I think he probably was thinking of your business not doing too well out of a converted garage and I agree with him - a quality product needs a quality setting.

The principles of fires is that you assume a fire begins in one place only.
You assume its a good thing for the roof to collapse because heat rises and takes it away upward.
You are obliged under the regulations to consider the spread of fire from one building to another due to radiation, not whether the roof burning through will spread it.
The spread of fire through radiation is assesed in relation to the unprotected area of the elevation facing the building and the distance between the buildings.
No matter what way you look at it, the fire officer isn't wrong and the carpenter doesn't negate the requirement for the wall by his argument.

I'm just a little worried that you went from garge conversion to "ambience" cabin and cannot seem to go back or find a middle route.
Is this you or your architect?
Personally I find a log cabin a little incongruous in relation to Chinese or Western medicine or indeed as a follow on from the archaic Irish retreat architecture.
Log cabins have become popular as holiday homes and "green holiday" resorts.
Places of retret and healing in Ireland go right back to Glendalough and the Gallarus oratory buildings - all stone buildings.
Natural stone would be my first choice for a finish in this country, but that's just me.

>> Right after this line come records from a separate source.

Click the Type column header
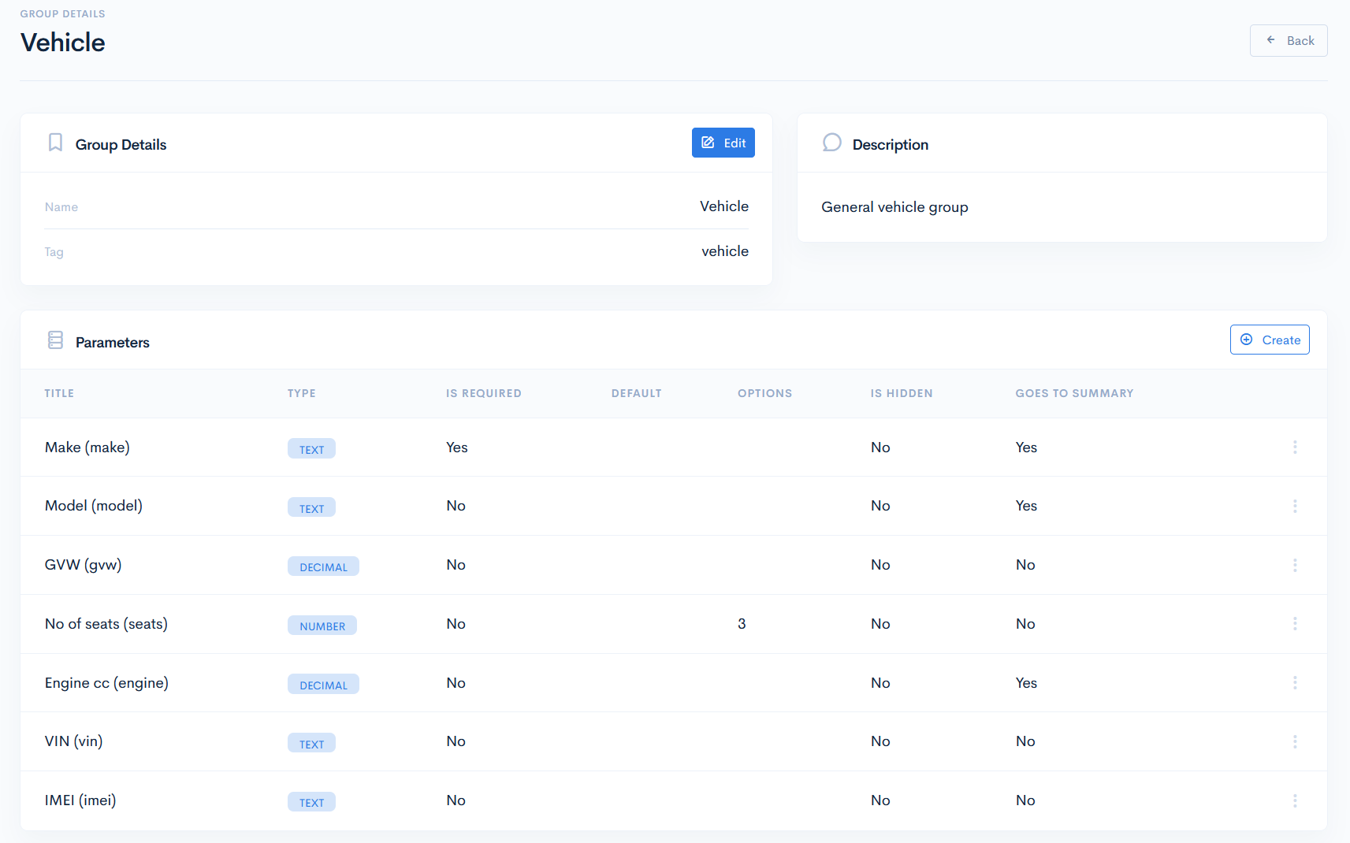This screenshot has height=843, width=1350. pos(301,393)
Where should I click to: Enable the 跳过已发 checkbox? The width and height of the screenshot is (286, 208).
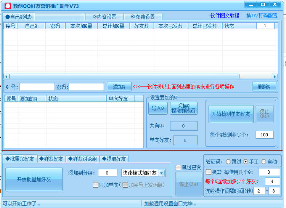[178, 167]
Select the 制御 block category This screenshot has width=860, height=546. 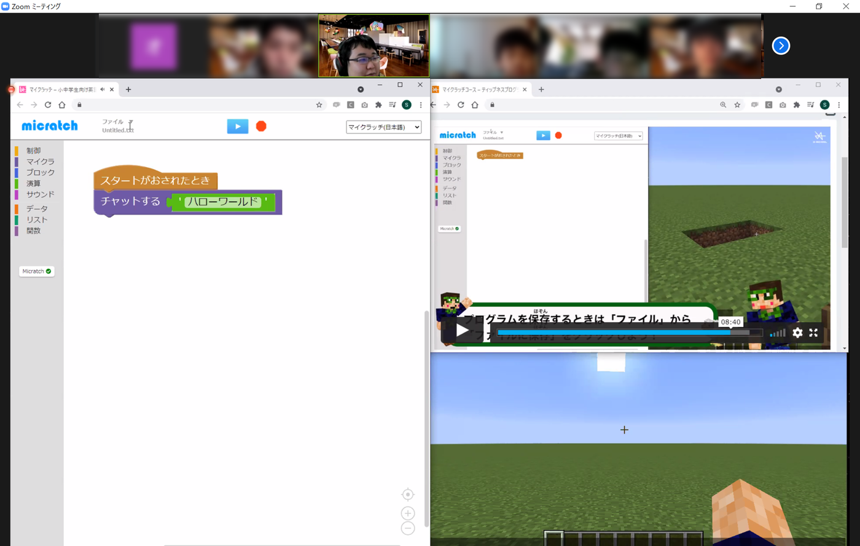(33, 151)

As for taking a long time the gestation period for even a small building can take a long time.

Re your professional costs, you should have had a fee proposal dealing with the standard process and quoting fees covering the following stages:


 initial brief and design
 pre-planning meeting
 planning application lodgement
 PA further information submission
 appeal submission
 fire safety certificate application lodgement
 FSCA further information submission
Depending on what the FIS requirements are [I have seen a 3D study costing 5K asked for by one planner] you should know reasonably accurately what your fee outlay should be.
If you didn't see a reasonably comprehensive fee proposal, you should have asked for one and agreed fees and rates.

There can be a large difference between RIAI scale of fees and agreed fees on small work - unfortunately for the architect :-(


----------



## sonyaoldham (25 May 2009)

I don't understand, i think i am considering a middle route by researching other alternatives, if i can find a suitable alternative, i think it would be a lot nicer building than one with 3 wooden walls and 1 concrete blocked. I don't see how working out of a tastefully converted garage is the lesser of working out of a building with 3 wooden walls and 1 concrete. The thing is i do want a quality setting that is pleasing and comfortable and this is why i am on here looking for advice on ways forward...but without the concrete wall. 
Cost is always an issue, especially when you are a mum trying to set up with no income coming in, would love natural stone building but.....!

I did agree fees and rates and briefs but the problem is if you are a lay person and do not know what is ahead of you, your are trusting and paying your professional to inform you and you cannot cover areas you do not know about in your brief.

There can be a large difference between RIAI scale of fees and agreed fees on small work - unfortunately for the architect :-( 		.......................and in the meantime i will have gone bust!!!! ...a year to get planning and fire safety cert???? I have nearly €900 going out a month in business loans!!!

So any suggestions on positive ways forward?????


----------



## Sconhome (25 May 2009)

If the concrete wall is for firebreak purposes, and that's what I am getting from your original post & the developments with ong, you need the concrete wall to prevent the heat (in case of fire, God forbid) from transferring sideways to the neighbouring property ie. your home OR vice versa.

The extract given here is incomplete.